Source records:
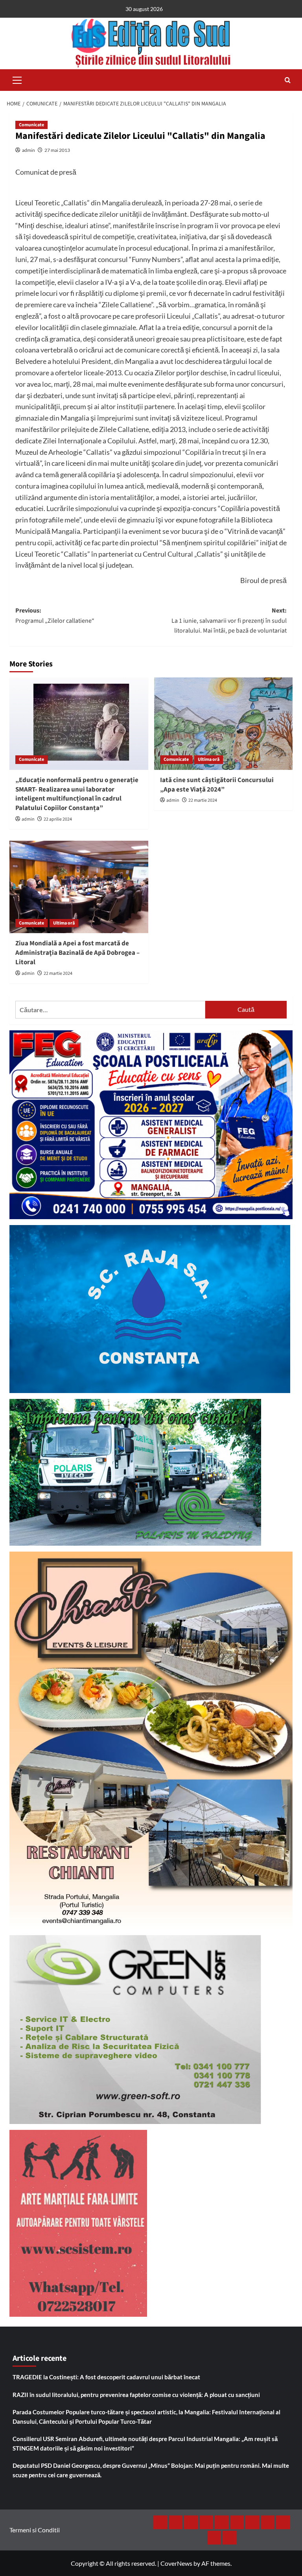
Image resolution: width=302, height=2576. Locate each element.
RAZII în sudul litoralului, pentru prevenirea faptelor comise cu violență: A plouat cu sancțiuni (136, 2394)
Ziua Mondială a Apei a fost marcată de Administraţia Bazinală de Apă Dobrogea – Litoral (77, 953)
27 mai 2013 (57, 150)
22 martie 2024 (202, 800)
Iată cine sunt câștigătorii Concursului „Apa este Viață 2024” (217, 784)
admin (28, 150)
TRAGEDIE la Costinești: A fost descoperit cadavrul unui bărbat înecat (106, 2376)
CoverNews (176, 2563)
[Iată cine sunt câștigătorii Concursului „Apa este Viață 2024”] (223, 723)
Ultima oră (208, 759)
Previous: (54, 615)
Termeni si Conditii (34, 2530)
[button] (17, 79)
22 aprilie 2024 (58, 819)
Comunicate (31, 125)
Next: (229, 620)
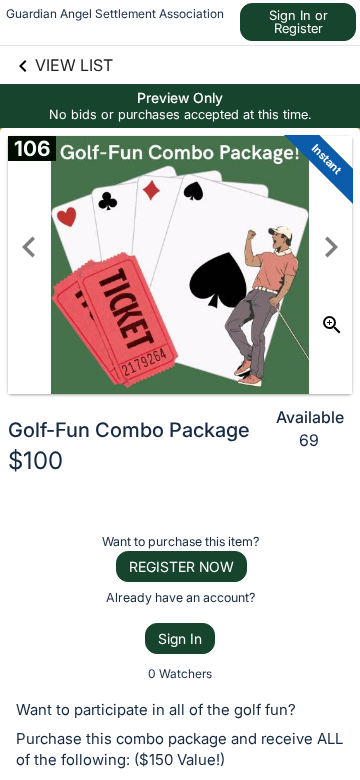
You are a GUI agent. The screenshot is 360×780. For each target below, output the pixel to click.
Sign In (180, 638)
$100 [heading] (35, 460)
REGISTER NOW (181, 566)
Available (310, 417)
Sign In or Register (298, 21)
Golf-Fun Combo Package (129, 430)
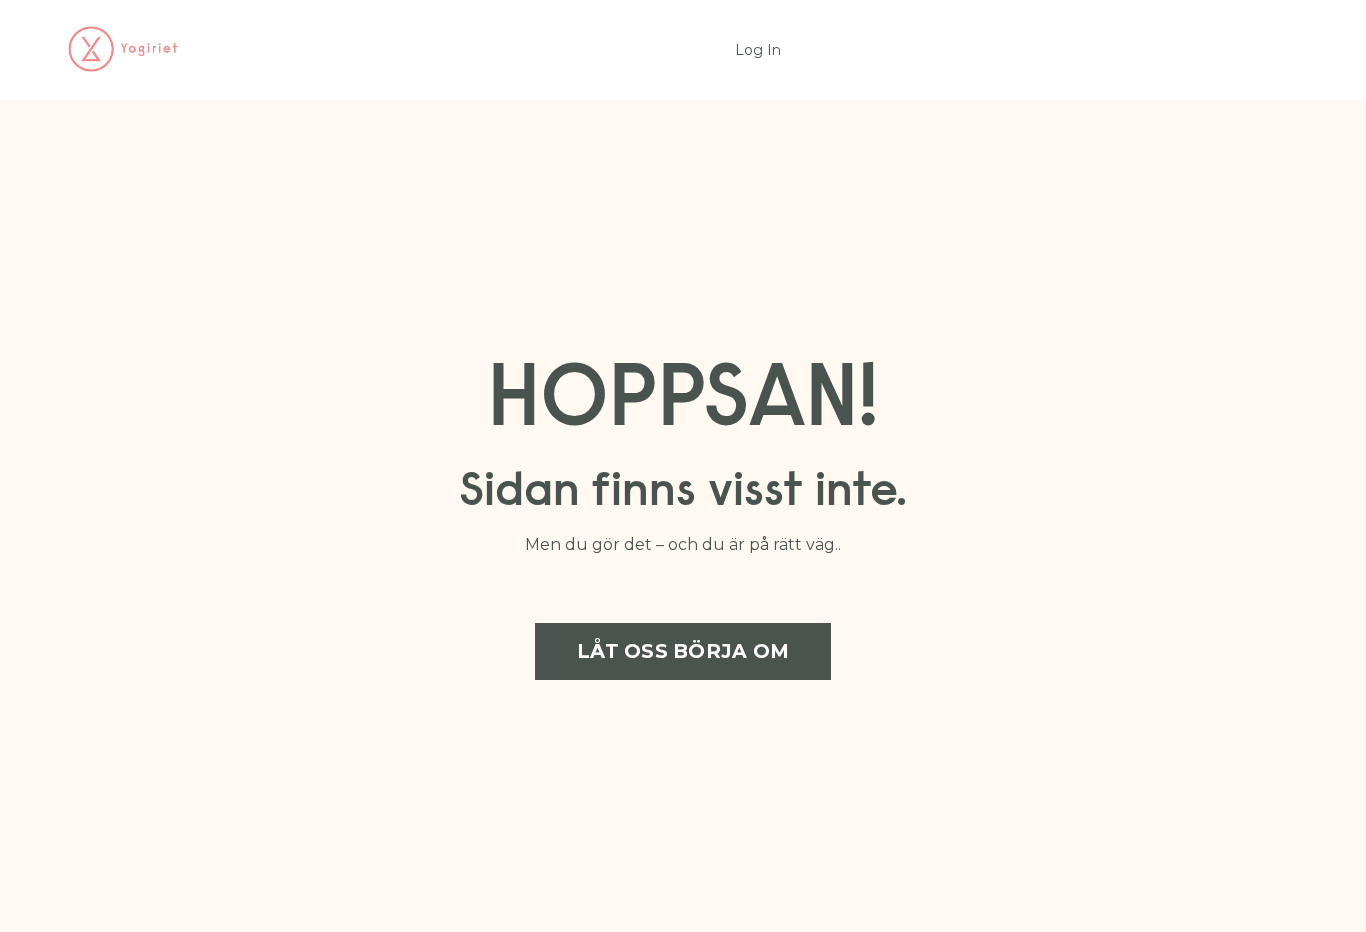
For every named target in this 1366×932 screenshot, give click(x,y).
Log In (758, 50)
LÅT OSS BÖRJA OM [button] (683, 651)
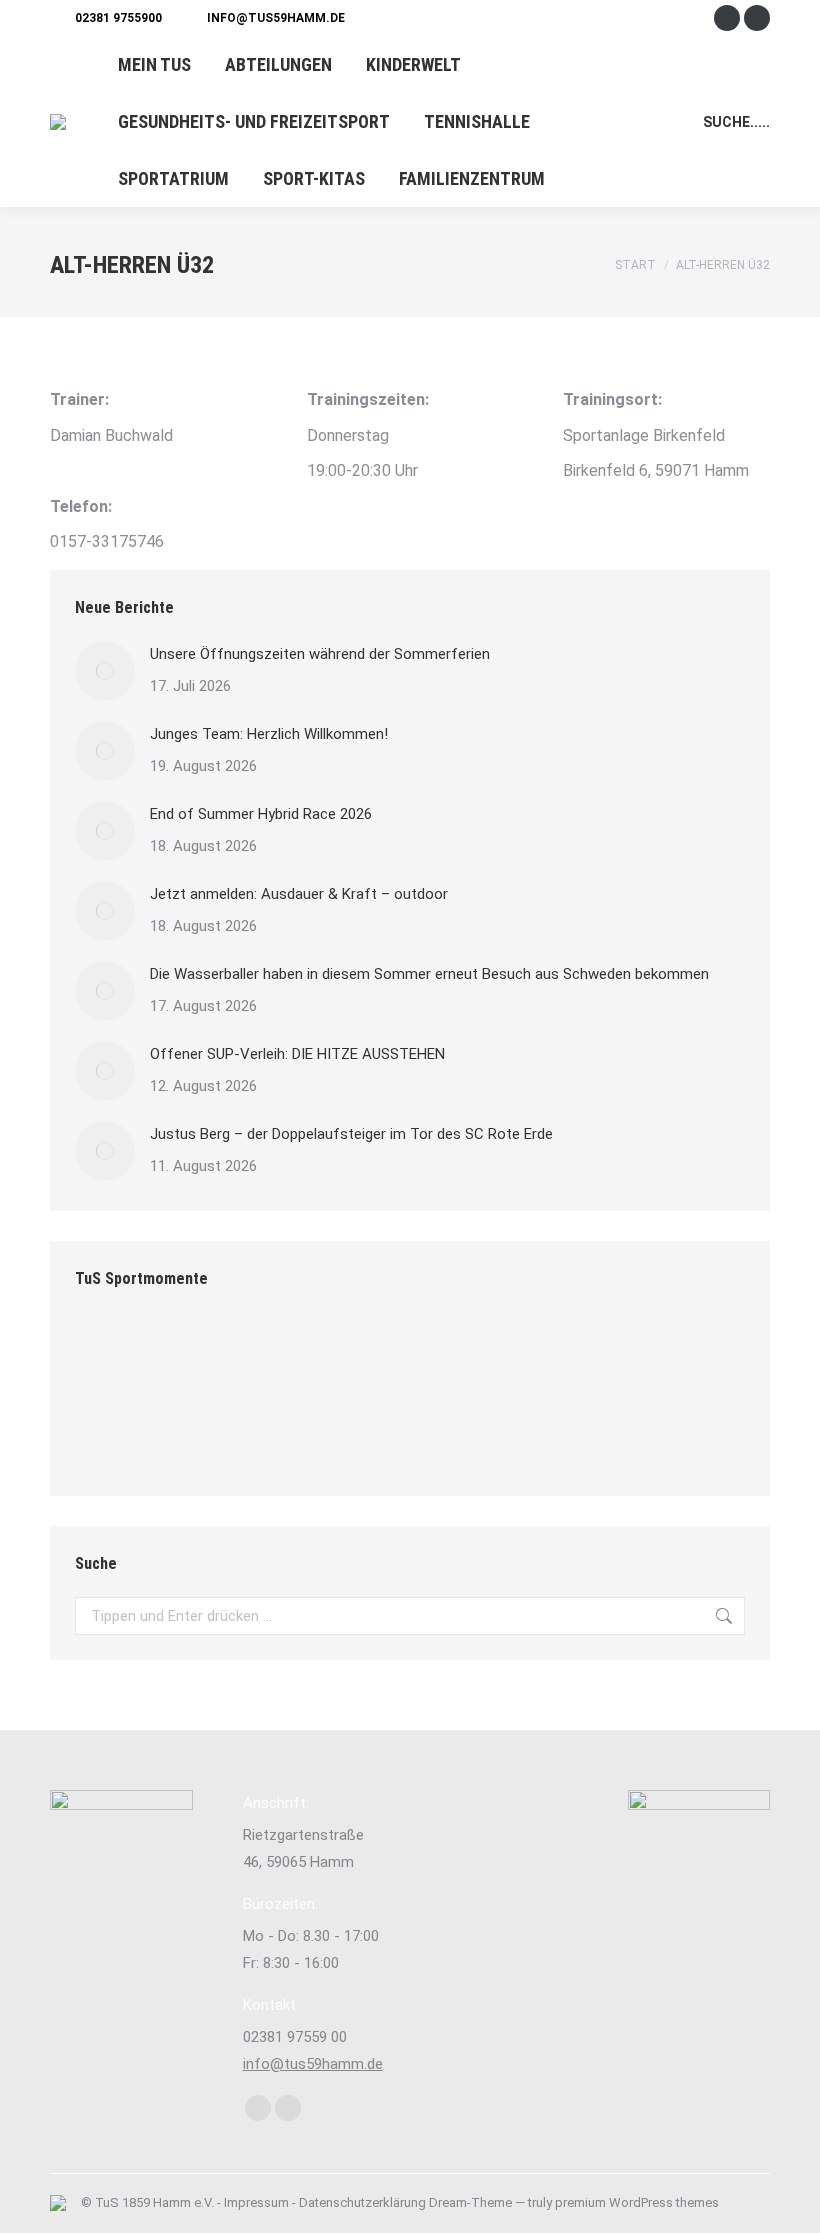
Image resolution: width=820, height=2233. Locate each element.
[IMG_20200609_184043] (113, 1355)
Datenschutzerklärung (362, 2202)
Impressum (256, 2202)
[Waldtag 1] (498, 1355)
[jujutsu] (113, 1432)
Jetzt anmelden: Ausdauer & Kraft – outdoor (299, 894)
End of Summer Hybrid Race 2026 (261, 814)
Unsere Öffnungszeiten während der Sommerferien (320, 654)
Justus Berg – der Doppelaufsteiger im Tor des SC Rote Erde (351, 1134)
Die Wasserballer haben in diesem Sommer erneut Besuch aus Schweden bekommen (429, 974)
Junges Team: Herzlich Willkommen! (269, 734)
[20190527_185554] (575, 1355)
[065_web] (267, 1432)
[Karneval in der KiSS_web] (267, 1355)
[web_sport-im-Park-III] (421, 1355)
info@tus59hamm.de (276, 18)
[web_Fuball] (344, 1355)
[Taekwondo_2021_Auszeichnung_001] (652, 1355)
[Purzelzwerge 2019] (190, 1432)
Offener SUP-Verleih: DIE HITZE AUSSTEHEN (297, 1054)
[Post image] (105, 671)
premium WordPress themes (637, 2202)
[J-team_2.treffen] (190, 1355)
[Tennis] (344, 1432)
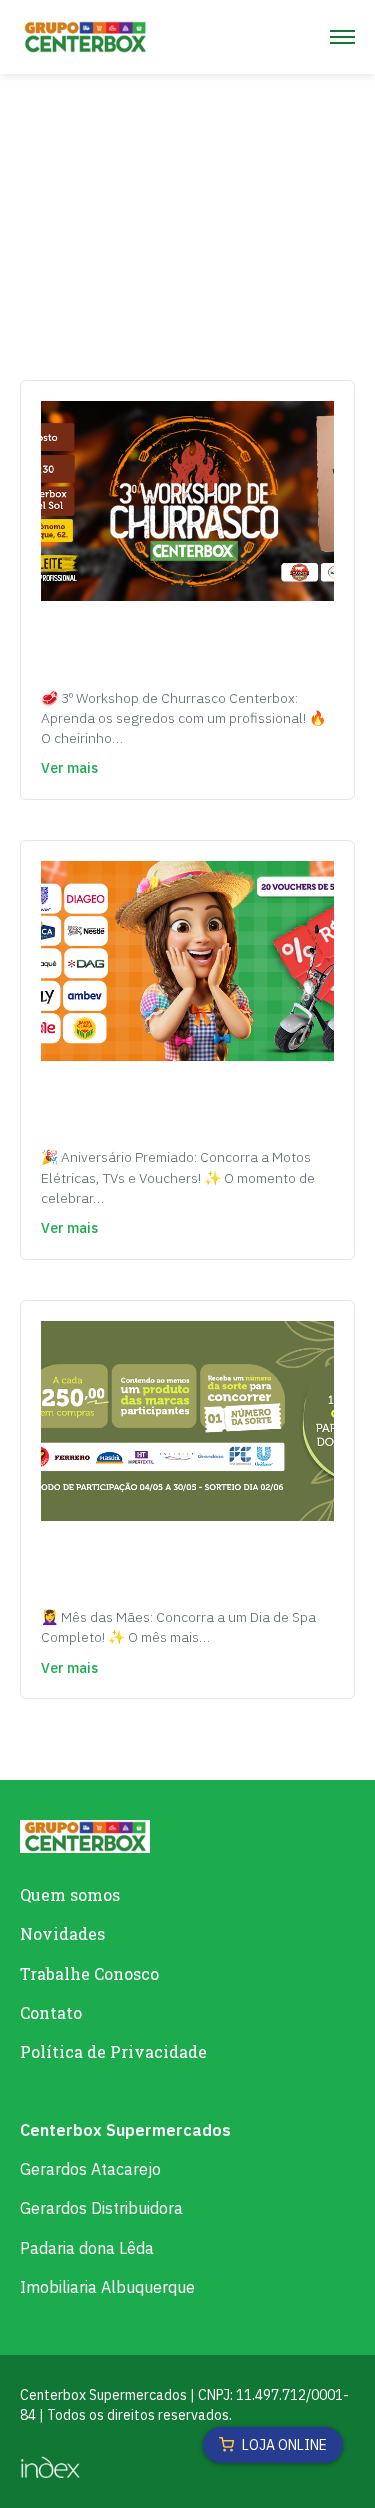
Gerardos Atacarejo (90, 2169)
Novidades (62, 1933)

PROBLEM: Print out the entries above word for word from the first line to the line containing "Previous: (54, 615)", both included, omitting the pictures.

TASK OUTPUT:
Image resolution: width=302, height=2576. Locate each element.
RAZII în sudul litoralului, pentru prevenirea faptelor comise cu violență: A plouat cu sancțiuni (136, 2394)
Ziua Mondială a Apei a fost marcată de Administraţia Bazinală de Apă Dobrogea – Litoral (77, 953)
27 mai 2013 (57, 150)
22 martie 2024 (202, 800)
Iată cine sunt câștigătorii Concursului „Apa este Viață 2024” (217, 784)
admin (28, 150)
TRAGEDIE la Costinești: A fost descoperit cadavrul unui bărbat înecat (106, 2376)
CoverNews (176, 2563)
[Iată cine sunt câștigătorii Concursului „Apa este Viață 2024”] (223, 723)
Ultima oră (208, 759)
Previous: (54, 615)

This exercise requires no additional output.